Major shipping players such as the US, UK and several European countries are striving to take the lead in the industry’s efforts to reduce maritime carbon emissions.

With transoceanic cargo shipping rapidly growing and the COVID-19 pandemic exacerbating port congestions, port pollution, alongside increasing amounts of climate, air and ocean pollution, has become a big issue among governments and port authorities.

Green corridors are maritime routes that showcase low- and zero-emission lifecycle fuels and technologies with the ambition to achieve zero greenhouse gas emissions across all aspects of the corridor in support of sector-wide decarbonization no later than 2050.

As a signatory to the Clydebank Declaration launched at COP 26 last year, the UK has promised to launch six green corridors on some of the world’s busiest shipping routes by 2026.

In response, the US, at this year’s COP 27, unveiled the Green Shipping Challenge, which aims to create 10 green corridors over the next decade.

Through the campaign, the US plans to increase the proportion of its carbon-free ships to 5% of the world’s ocean-going fleet by 2030 and to transport 10% of cargo by carbon-free ships.

If the Busan-Seattle/Tacoma route is realized, it would become the world’s third green shipping corridor following two similar announcements by other countries – the Los Angles-Shanghai route and the Singapore-Rotterdam route.

The creation of a green shipping route also requires transoceanic ships to use low-carbon or non-carbon fuels such as methanol, ammonia and hydrogen as well as building a new bunkering, or marine fuel supply, infrastructure.

In this process, analysts said international technologies and standards are established, and countries at the forefront of the decarbonization efforts will likely emerge as new powers in the shipping industry.
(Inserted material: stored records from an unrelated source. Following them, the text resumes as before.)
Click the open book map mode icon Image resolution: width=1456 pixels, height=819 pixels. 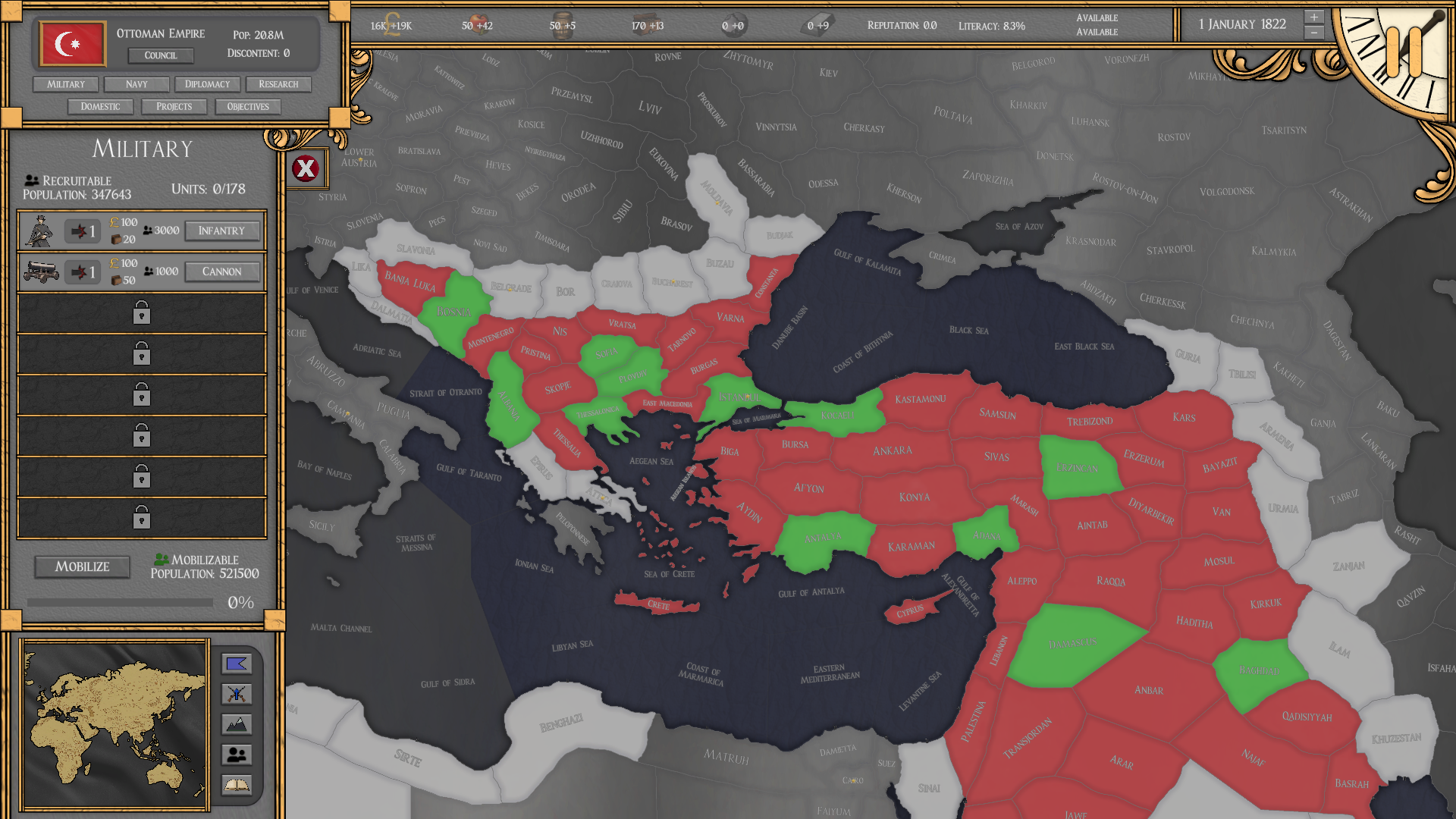(x=237, y=785)
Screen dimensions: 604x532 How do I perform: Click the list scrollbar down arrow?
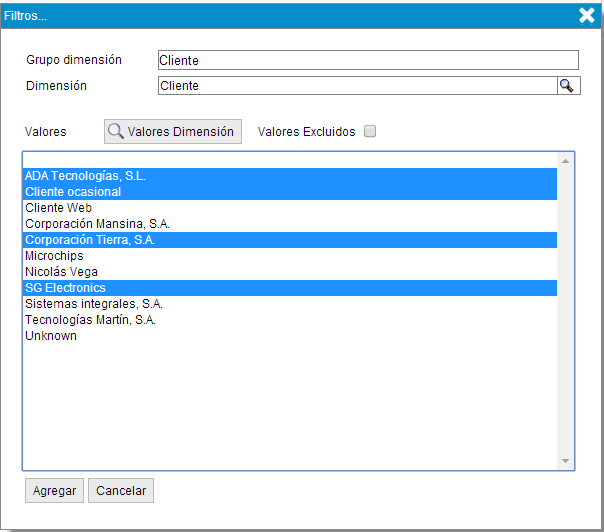566,461
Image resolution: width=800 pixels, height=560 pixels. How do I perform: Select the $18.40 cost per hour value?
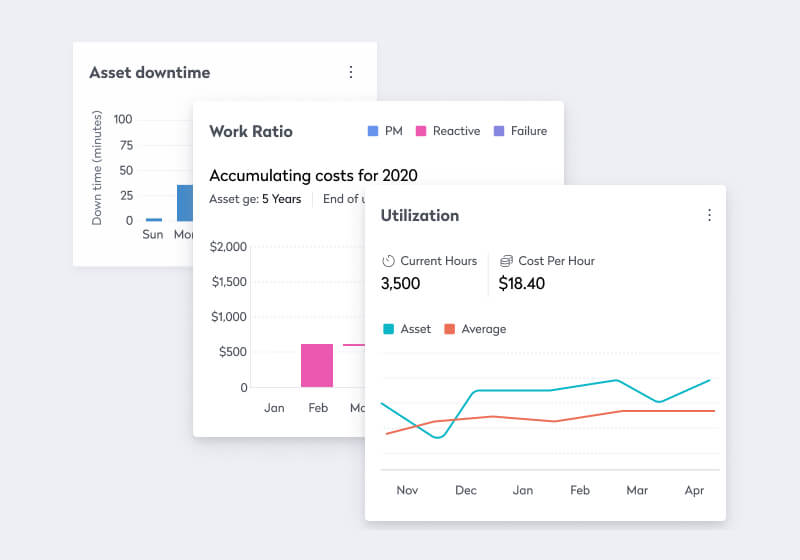pos(522,283)
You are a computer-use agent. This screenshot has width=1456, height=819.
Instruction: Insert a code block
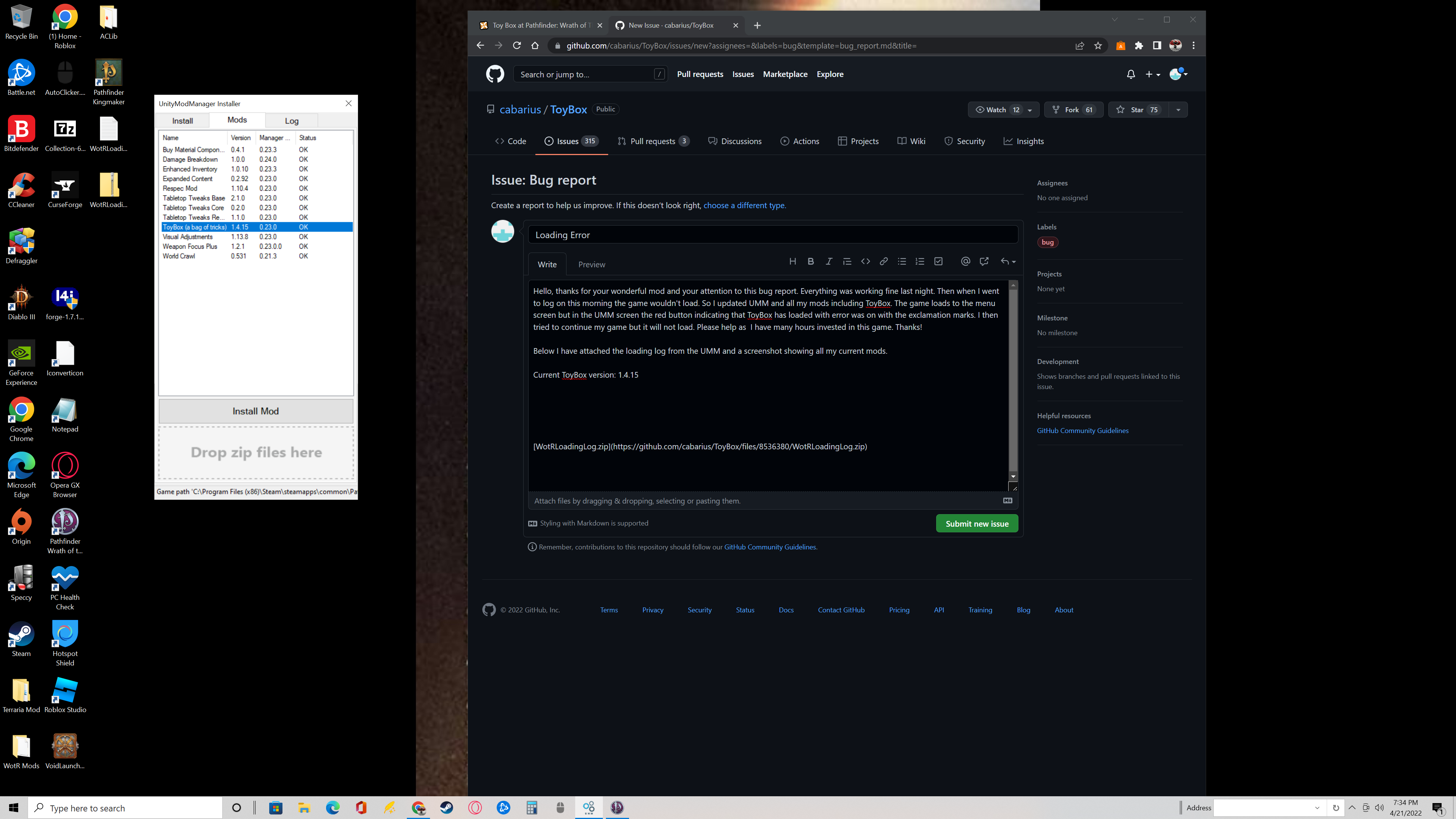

Toward this end, the Korean government said it will actively cooperate with the International Maritime Organization (IMO) in working out carbon-emission regulations and clean fuel systems. Korea plans to turn 528 public and private ships into carbon-free, eco-friendly vessels.

It is important to take the lead in building a new international technology standard symbolized by the green routes,” said Minister of Oceans and Fisheries Cho Seung-hwan.